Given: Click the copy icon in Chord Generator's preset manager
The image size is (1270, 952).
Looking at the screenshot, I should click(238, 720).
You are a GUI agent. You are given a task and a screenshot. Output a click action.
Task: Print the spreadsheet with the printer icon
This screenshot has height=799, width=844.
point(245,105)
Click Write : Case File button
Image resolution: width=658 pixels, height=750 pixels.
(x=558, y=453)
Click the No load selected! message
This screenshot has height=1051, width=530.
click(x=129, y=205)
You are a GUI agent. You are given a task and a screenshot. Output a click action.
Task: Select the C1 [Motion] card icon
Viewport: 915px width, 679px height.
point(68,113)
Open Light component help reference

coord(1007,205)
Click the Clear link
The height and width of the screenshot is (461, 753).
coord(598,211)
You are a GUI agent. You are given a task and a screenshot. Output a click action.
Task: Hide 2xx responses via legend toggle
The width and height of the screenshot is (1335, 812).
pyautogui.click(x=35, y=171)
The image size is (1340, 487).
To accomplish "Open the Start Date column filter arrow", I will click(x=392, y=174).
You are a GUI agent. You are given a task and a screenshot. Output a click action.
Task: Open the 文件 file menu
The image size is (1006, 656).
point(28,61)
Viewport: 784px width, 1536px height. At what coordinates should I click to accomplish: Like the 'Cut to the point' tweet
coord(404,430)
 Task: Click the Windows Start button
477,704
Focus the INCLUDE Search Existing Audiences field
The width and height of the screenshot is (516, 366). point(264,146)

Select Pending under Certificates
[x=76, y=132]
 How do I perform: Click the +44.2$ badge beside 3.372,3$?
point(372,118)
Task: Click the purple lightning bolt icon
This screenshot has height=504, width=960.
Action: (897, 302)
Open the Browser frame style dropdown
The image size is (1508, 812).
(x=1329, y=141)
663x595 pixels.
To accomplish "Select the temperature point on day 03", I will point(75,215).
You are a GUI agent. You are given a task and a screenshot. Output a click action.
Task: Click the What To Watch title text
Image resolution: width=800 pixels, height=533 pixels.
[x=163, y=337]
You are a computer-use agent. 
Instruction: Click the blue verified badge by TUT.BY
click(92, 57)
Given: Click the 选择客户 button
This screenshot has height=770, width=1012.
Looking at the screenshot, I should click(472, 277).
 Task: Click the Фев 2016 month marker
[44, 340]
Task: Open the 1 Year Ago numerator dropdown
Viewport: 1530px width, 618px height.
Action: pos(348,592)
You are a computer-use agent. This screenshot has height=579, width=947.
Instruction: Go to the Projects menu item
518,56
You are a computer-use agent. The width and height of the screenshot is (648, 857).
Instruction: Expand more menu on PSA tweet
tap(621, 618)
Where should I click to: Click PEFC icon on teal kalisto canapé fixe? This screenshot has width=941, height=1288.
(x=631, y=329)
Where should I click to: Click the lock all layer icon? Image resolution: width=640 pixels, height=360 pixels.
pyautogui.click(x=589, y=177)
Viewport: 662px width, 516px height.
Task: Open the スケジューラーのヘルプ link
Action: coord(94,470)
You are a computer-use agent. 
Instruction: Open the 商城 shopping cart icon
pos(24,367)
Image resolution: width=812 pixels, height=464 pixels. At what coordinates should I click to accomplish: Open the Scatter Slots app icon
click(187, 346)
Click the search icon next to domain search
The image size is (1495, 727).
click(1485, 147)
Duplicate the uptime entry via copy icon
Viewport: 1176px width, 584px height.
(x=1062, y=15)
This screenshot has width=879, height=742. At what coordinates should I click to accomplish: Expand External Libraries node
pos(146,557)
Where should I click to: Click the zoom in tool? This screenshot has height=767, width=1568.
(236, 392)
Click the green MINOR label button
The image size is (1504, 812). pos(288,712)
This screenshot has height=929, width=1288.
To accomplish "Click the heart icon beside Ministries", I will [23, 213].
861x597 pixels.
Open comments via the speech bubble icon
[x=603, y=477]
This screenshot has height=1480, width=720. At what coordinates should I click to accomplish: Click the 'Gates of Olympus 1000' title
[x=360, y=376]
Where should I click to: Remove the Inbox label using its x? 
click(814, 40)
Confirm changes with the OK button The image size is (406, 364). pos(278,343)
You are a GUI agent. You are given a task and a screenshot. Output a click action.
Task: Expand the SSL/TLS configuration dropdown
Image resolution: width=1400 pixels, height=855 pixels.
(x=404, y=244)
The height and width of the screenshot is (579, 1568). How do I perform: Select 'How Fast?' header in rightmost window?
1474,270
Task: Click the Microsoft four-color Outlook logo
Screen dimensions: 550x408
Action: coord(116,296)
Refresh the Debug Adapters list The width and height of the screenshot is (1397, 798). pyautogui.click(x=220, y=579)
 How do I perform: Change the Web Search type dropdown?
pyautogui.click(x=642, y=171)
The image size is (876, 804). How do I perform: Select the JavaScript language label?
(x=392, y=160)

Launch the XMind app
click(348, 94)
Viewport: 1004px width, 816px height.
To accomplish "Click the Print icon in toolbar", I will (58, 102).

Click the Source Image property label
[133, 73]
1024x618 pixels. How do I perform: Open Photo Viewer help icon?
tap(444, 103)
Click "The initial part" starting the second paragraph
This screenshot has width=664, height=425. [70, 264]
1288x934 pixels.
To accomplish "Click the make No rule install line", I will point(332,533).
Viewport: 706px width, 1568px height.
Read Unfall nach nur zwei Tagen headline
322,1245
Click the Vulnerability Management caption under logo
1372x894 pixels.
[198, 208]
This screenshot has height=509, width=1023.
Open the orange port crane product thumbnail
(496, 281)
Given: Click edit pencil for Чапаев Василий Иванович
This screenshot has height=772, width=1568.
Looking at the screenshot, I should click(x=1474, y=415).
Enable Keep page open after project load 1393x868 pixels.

:: WORK TO BE COMPLETED ::
Filter the listing above, keeping only the lines with "load".

:: SOLUTION ::
Click the No load selected! message
Enable Keep page open after project load 1393x868 pixels.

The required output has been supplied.